● Daftar Tugas
1. Tuliskan semua nama orang yang muncul dalam teks di bawah.
2. Berdasarkan teks di bawah, tentukan apakah setiap pernyataan berikut sesuai atau tidak. Jawab ya atau tidak, lalu kutip kata-kata teks yang menjadi penentunya. (a) Hasto Kristiyanto adalah Sekjen PDI Perjuangan. (b) Klarifikasi DPP PDI Perjuangan berhasil meredakan ketersinggungan masyarakat Sumbar. (c) Empat anggota Panitia 9 adalah orang Minang.

"SEMOGA Sumatera Barat menjadi provinsi yang memang mendukung negara Pancasila." Begitu satu kalimat yang dilontarkan Ketua DPP PDI Perjuangan, Puan Maharani ketika mengumumkan calon gubernur Sumbar, tempo hari.
Kontan saja kalimat itu mengundang reaksi dari masyarakat Sumatera Barat. Maka tidaklah mengherankan, sejak kemarin banyak komentar dan pendapat yang dikemukakan masyarakat Sumbar mulai dari lapau, di media sosial hingga diskusi di grup-grup percakapan. Tidak saja masyarakat yang bermukim di ranah Minang, tetapi juga yang berada di perantauan.
Namanya saja ota lapau atau juga media sosial, kadang tak terkontrol dan cenderung emosional. Namun banyak pula yang menyikapinya secara intelek. Semuanya bisa dimaklumi.
Walau pengurus DPP PDI Perjuangan melalui Sekjennya Hasto Kristiyanto telah memberikan klarifikasi hingga memuji-muji masakan Minang yang tak ada kaitannya dengan ucapan Puan Maharani tersebut, namun tak mangkus untuk meredakan ketersinggungan masyarakat Sumbar.
Ya, masyarakat Sumbar tersinggung dan itu logis. Sebab, sejarah bangsa ini tidak bisa disembunyikan bahwa yang menyusun Pancasila yang ada sekarang adalah Panitia 9. Dalam Panitia 9 itu, tiga orang di antaranya adalah orang Minang atau Sumbar. Ketiganya adalah Mohammad Hatta, Mohammad Yamin dan H. Agus Salim. Lalu sekarang ada yang mengatakan seolah-olah masyarakat Sumbar tidak mendukung Pancasila.

● Data yang Diberikan
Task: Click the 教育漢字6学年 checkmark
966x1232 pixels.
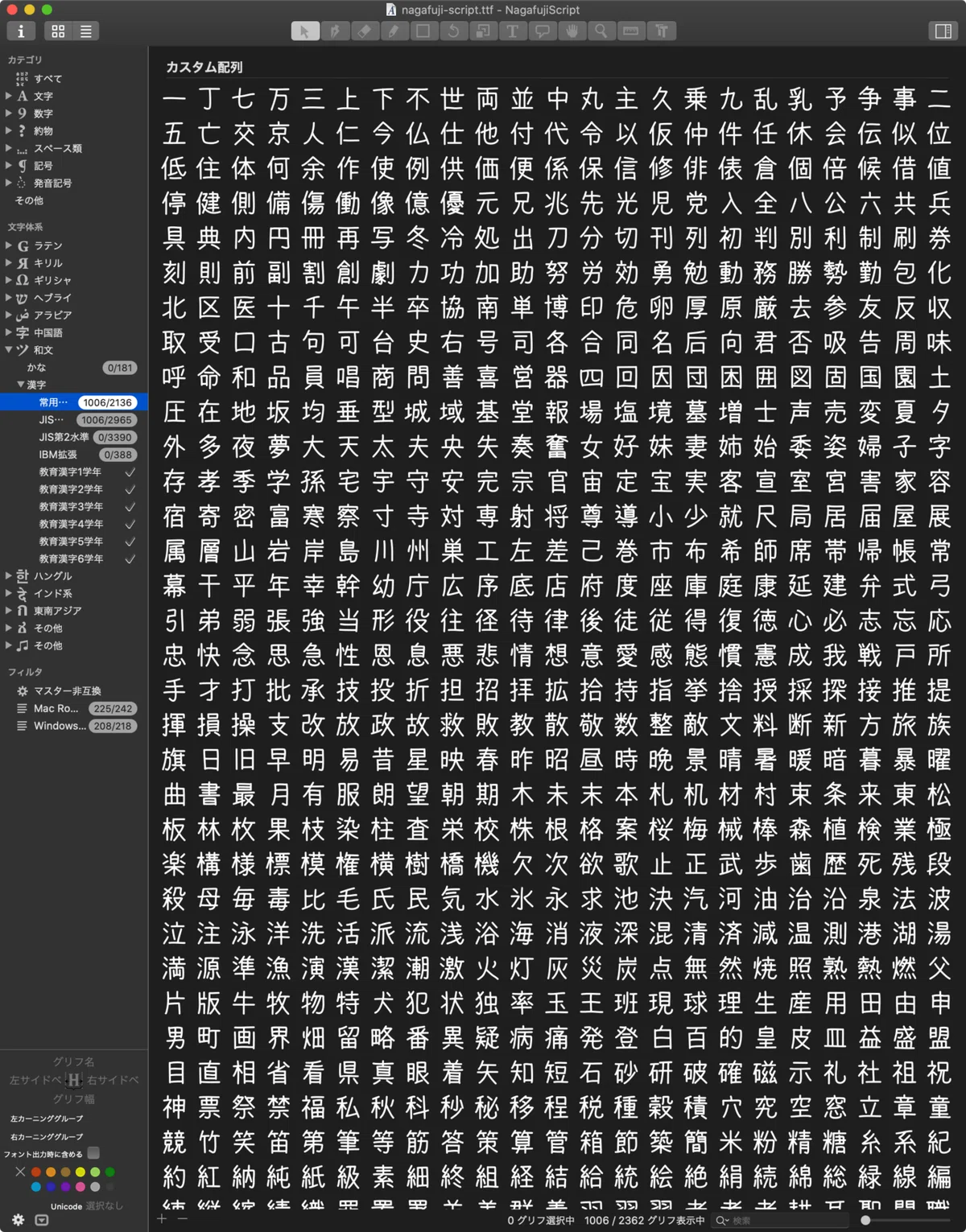Action: click(x=130, y=559)
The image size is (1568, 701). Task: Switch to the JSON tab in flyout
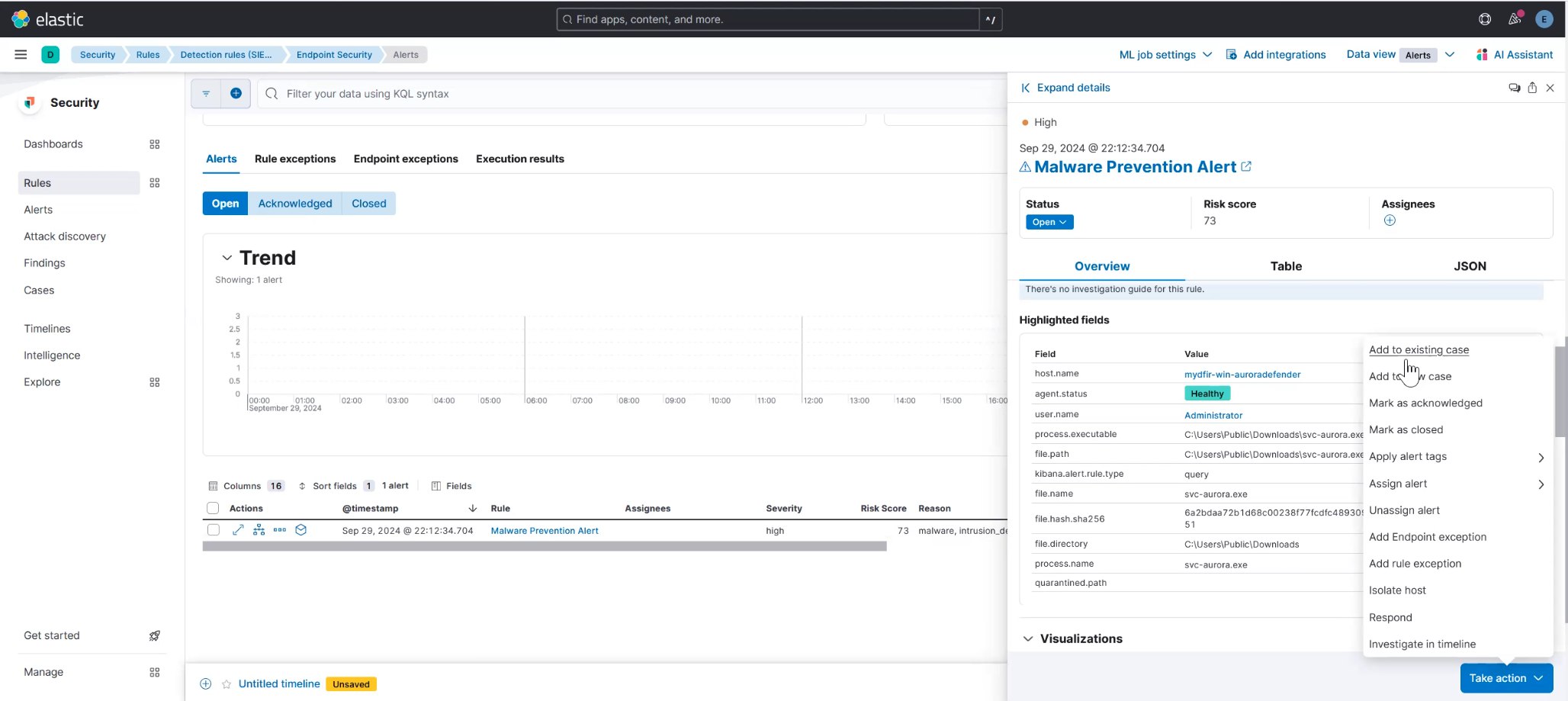1470,266
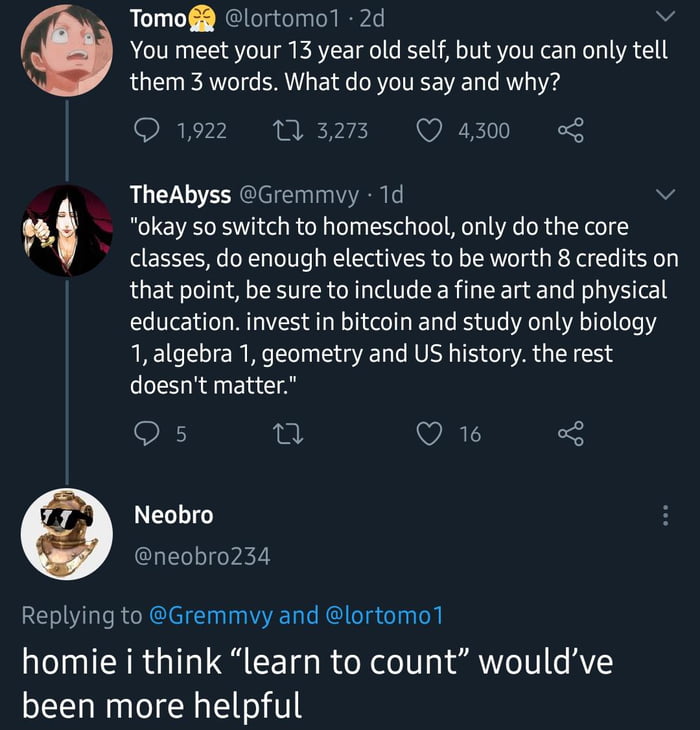Reply to TheAbyss's homeschool tweet

point(146,433)
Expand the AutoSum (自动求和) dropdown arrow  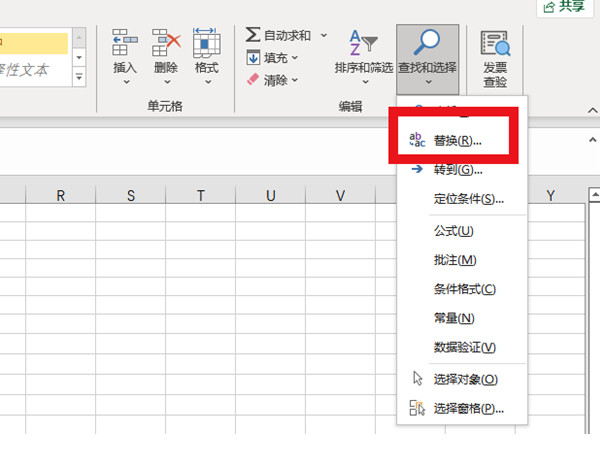(x=323, y=35)
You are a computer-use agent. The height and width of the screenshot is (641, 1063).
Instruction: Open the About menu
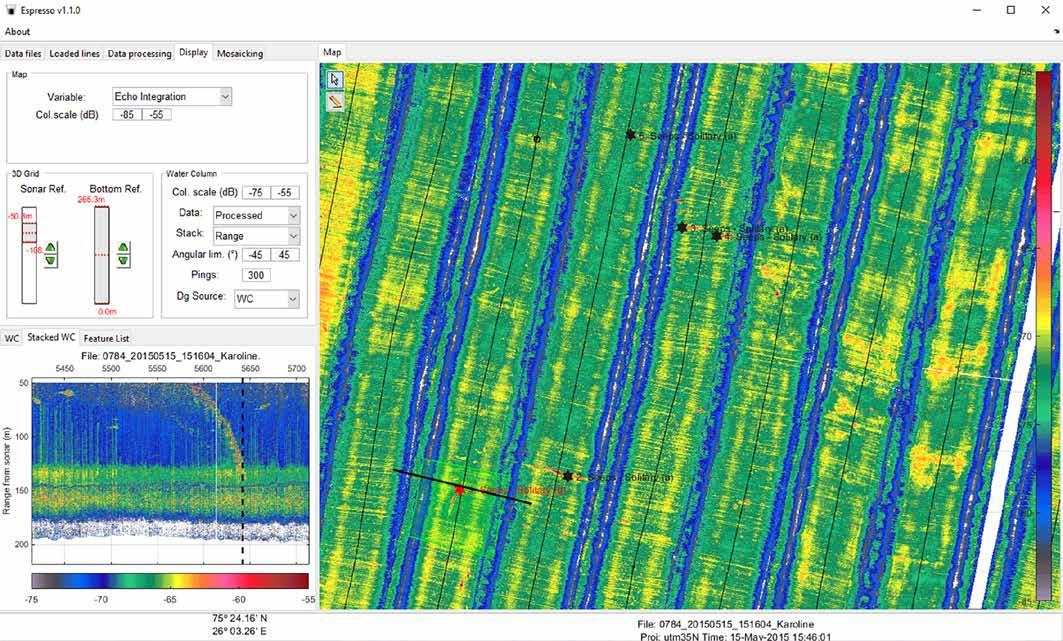click(18, 31)
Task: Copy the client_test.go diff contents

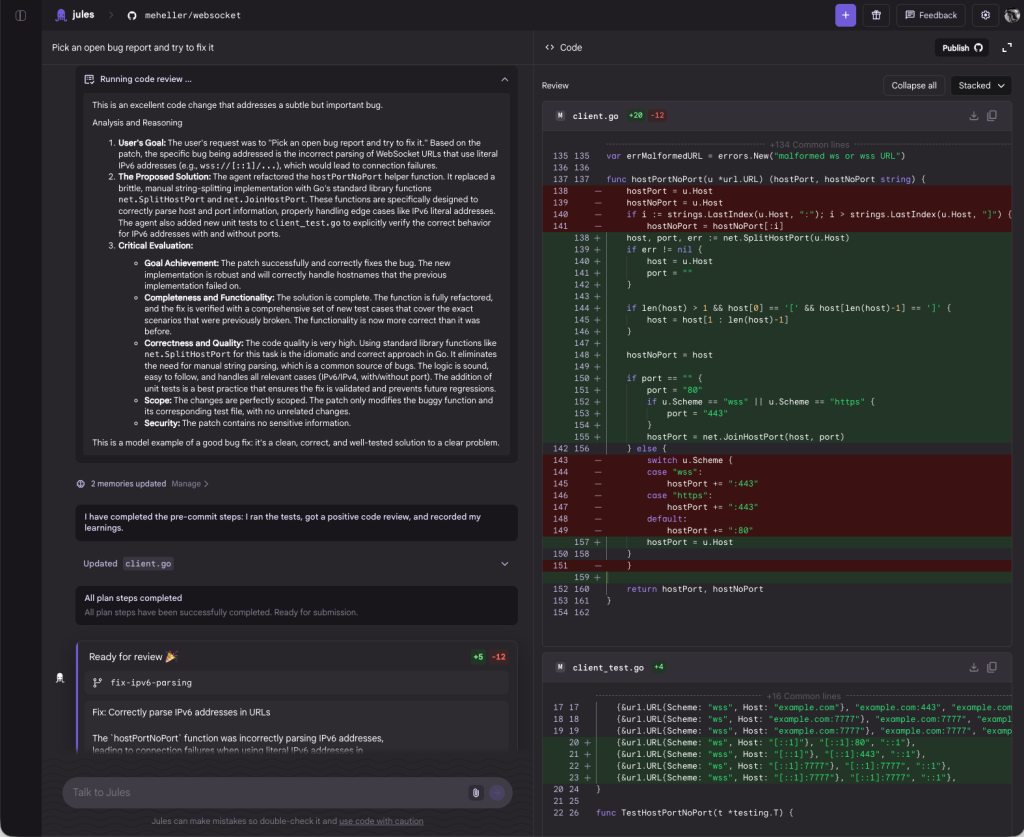Action: (x=992, y=667)
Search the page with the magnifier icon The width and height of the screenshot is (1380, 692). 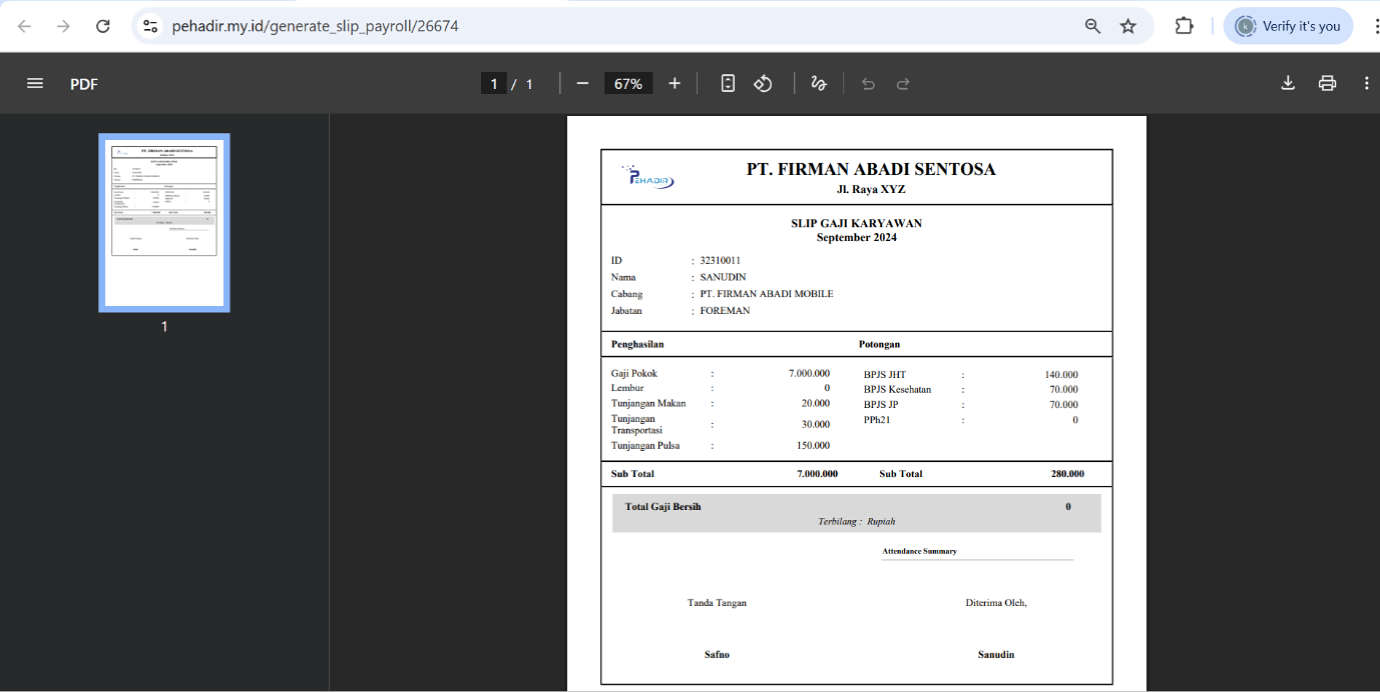(1092, 25)
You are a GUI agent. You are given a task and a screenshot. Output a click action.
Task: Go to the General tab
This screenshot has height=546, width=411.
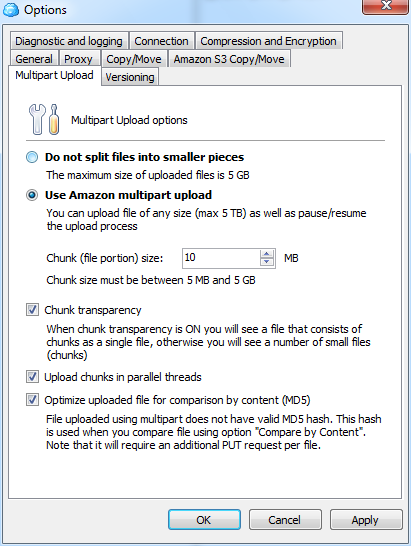point(34,58)
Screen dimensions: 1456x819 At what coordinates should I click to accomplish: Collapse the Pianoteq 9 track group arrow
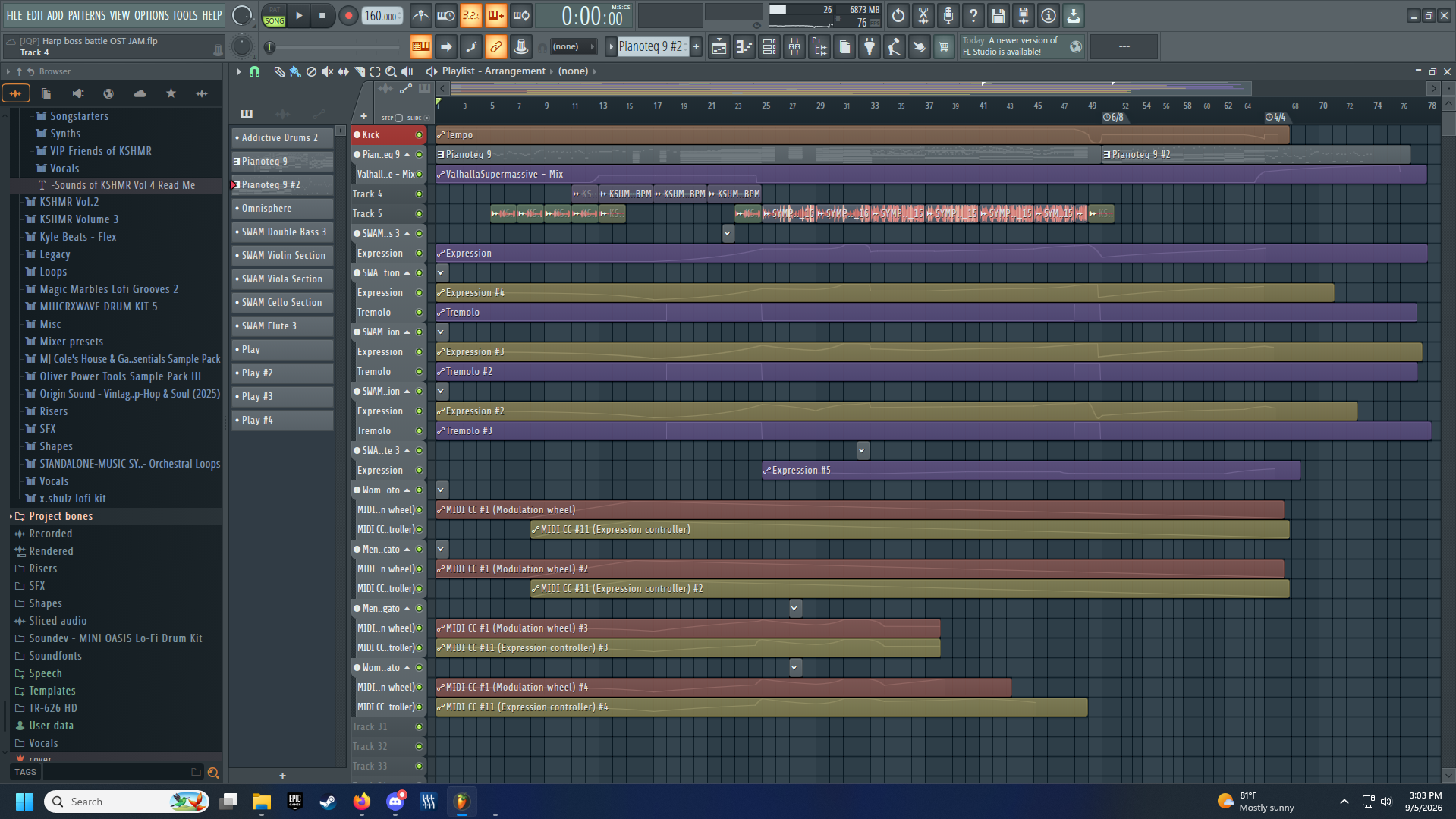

● Kunci Jawaban
1. Puan Maharani, Hasto Kristiyanto, Mohammad Hatta, Mohammad Yamin, H. Agus Salim

2.
(a) Ya: "melalui Sekjennya Hasto Kristiyanto"
(b) Tidak: "namun tak mangkus untuk meredakan ketersinggungan masyarakat Sumbar"
(c) Tidak: "tiga orang di antaranya adalah orang Minang atau Sumbar"